Sementara itu, dalam upaya meningkatkan produksi teh tayu, Dinas Kehutanan dan Perkebunan Kabupaten Bangka Barat pada 2012 mengambangkan kebun teh di Desa Ketap seluas 10 hektare dengan menyediakan 12 ribu batang bibit siap tanam untuk membantu warga sekaligus dalam upaya mewujudkan Desa Ketap sebagai desa mandiri dengan potensi perkebunan sebagai sektor pokok penyangga perekonomian daerah itu.
Kepala Bidang Perkebunan pada Dinas Kehutanan dan Perkebunana Kabupaten Bangka Barat Edi Usman, mengungkapkan, dalam upaya melestarikan teh tayu, Pemkab juga sedang mengupayakan mematenkan hak atas teh tayu, dengan menggandeng PT Sucofindo.
"Saat ini produksinya masih terbatas dan dikelola warga setempat, namun seiring peningkatan produksi teh tayu, diharapkan akan terjadi industri yang lebih besar dan tentunya akan membuka banyak lapangan pekerjaan, ini yang kita inginkan untuk meningkatkan kesejahteraan warga di daerah itu," ujarnya.
Kesiapan petani dan warga di daerah itu untuk mengembangkan teh tayu sudah cukup bagus dan mereka sangat antusias dengan berbagai upaya yang sedang dilakukan Pemkab untuk menjadikan teh tayu sebagai andalan produk Bangka Barat.
"Kami berharap ke depan, pengembangan teh tayu bukan hanya pengembangan di sejumlah hamparan, namun bisa juga dikembangkan di pekarangan rumah, bahkan bisa dijadikan tanaman hiasan atau pagar pekarangan," ujarnya.
Teh (Camelia sinensis) dikenal sejak sekitar 2.737 tahun Sebelum Masehi pada masa kekaisaran Sheh Nong di China, dari negeri tersebut teh kemudian menyebar ke berbagai penjuru dunia dan sampai kini tradisi minum teh masih lestari di berbagai negara.
Sementara di Jebus, pengembangan teh tayu didominasi warga etnis Tionghoa yang bibitnya sengaja dibawa dari negara asalnya sekitar 100 tahun lalu, namun kurang berkembang karena perawatan tanaman dan pengolahan produksi masih dilakukan tradisional.

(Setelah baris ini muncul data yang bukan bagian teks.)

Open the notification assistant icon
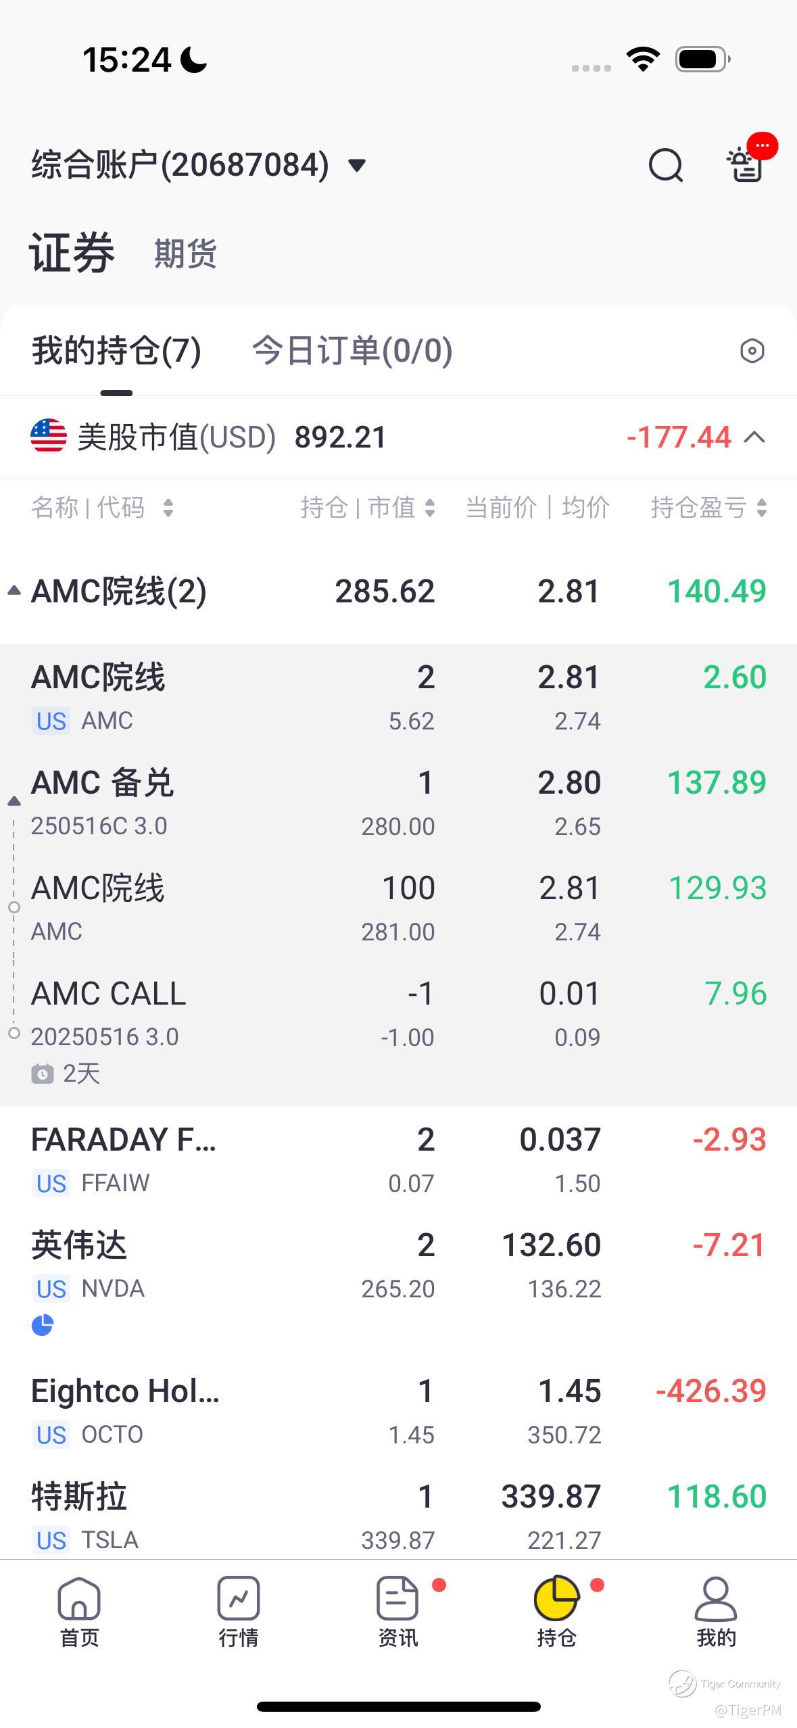797x1728 pixels. click(x=746, y=165)
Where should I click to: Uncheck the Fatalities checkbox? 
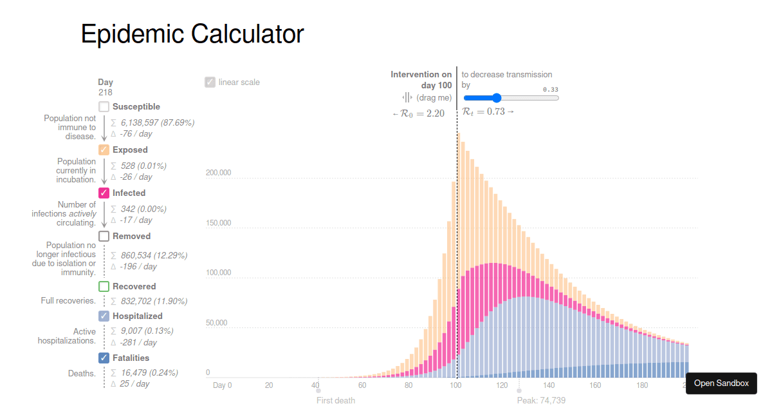point(104,358)
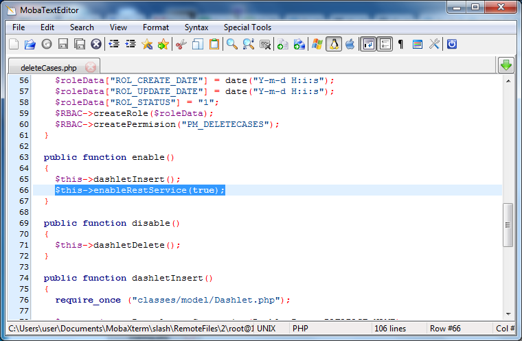Open the Special Tools menu
Image resolution: width=522 pixels, height=341 pixels.
(x=247, y=27)
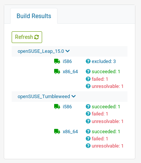Image resolution: width=141 pixels, height=163 pixels.
Task: Select the Build Results tab
Action: point(34,16)
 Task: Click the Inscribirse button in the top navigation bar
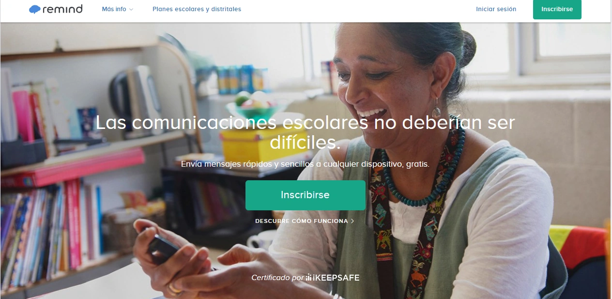pos(557,9)
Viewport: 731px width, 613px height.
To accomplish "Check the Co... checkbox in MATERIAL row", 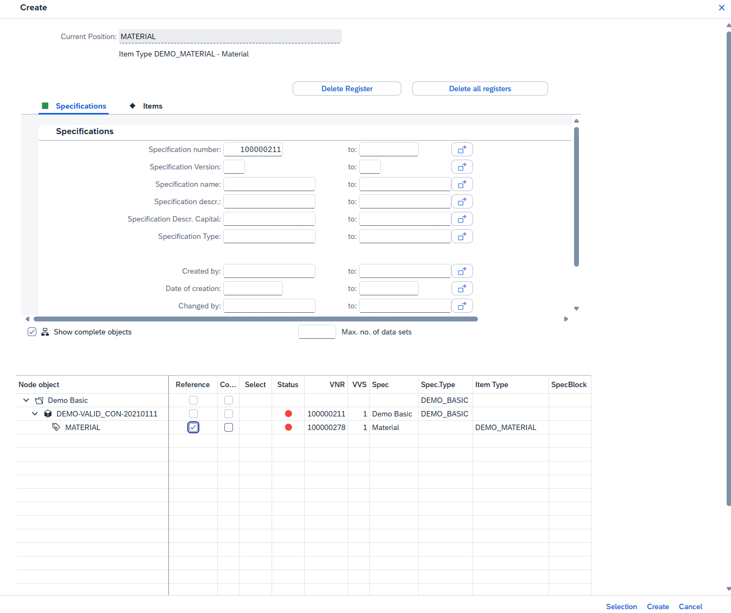I will tap(229, 427).
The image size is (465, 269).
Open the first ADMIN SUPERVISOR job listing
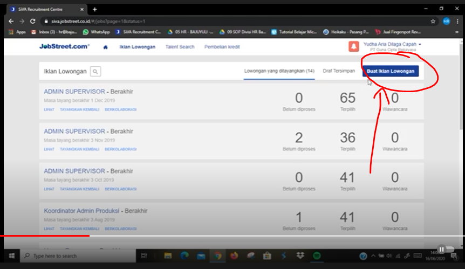(74, 92)
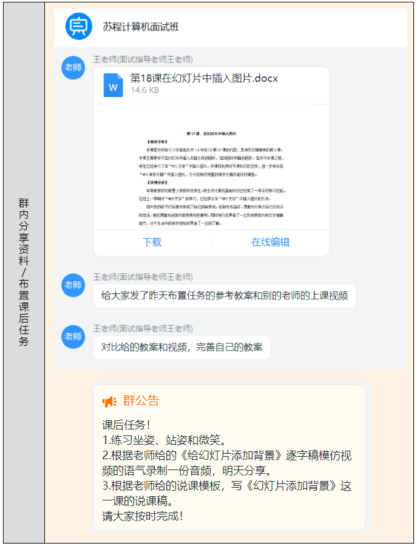Click 下载 to download the document

(x=152, y=242)
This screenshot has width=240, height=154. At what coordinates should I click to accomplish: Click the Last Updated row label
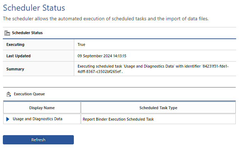18,56
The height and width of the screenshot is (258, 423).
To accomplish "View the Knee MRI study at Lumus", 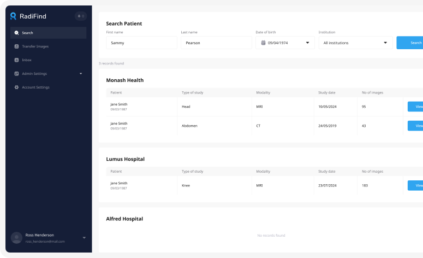I will [x=416, y=185].
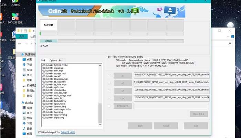Expand the Mass D/L dropdown button
Viewport: 241px width, 138px height.
pyautogui.click(x=199, y=114)
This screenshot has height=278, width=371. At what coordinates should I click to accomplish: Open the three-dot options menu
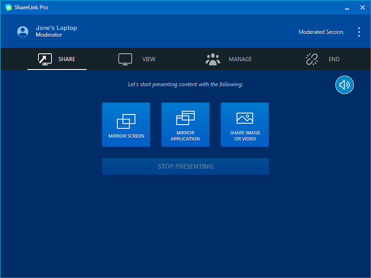point(358,32)
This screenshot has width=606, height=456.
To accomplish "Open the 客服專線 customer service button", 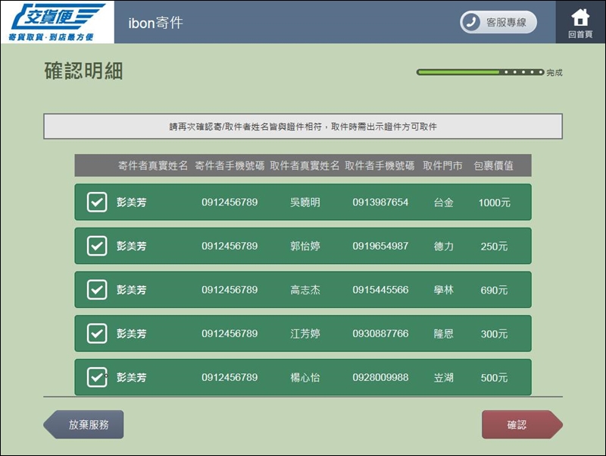I will coord(498,22).
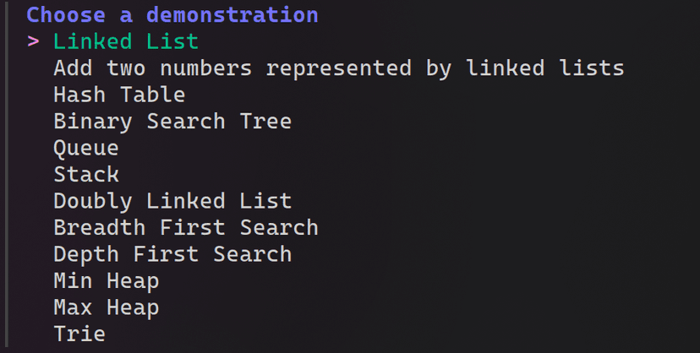Select the Min Heap option
The height and width of the screenshot is (353, 700).
click(107, 281)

"Perluasan lahan tanam teh tayu yang kami lakukan, diharapkan tiga tahun ke depan sudah mulai menghasilkan, dan kami berharap adanya investasi untuk pengolahan produksi teh dengan pola pemasaran modern sehingga teh tayu bisa menjadi salah satu andalan perekonomian masyarakat di daerah itu," ujar Edi Usman.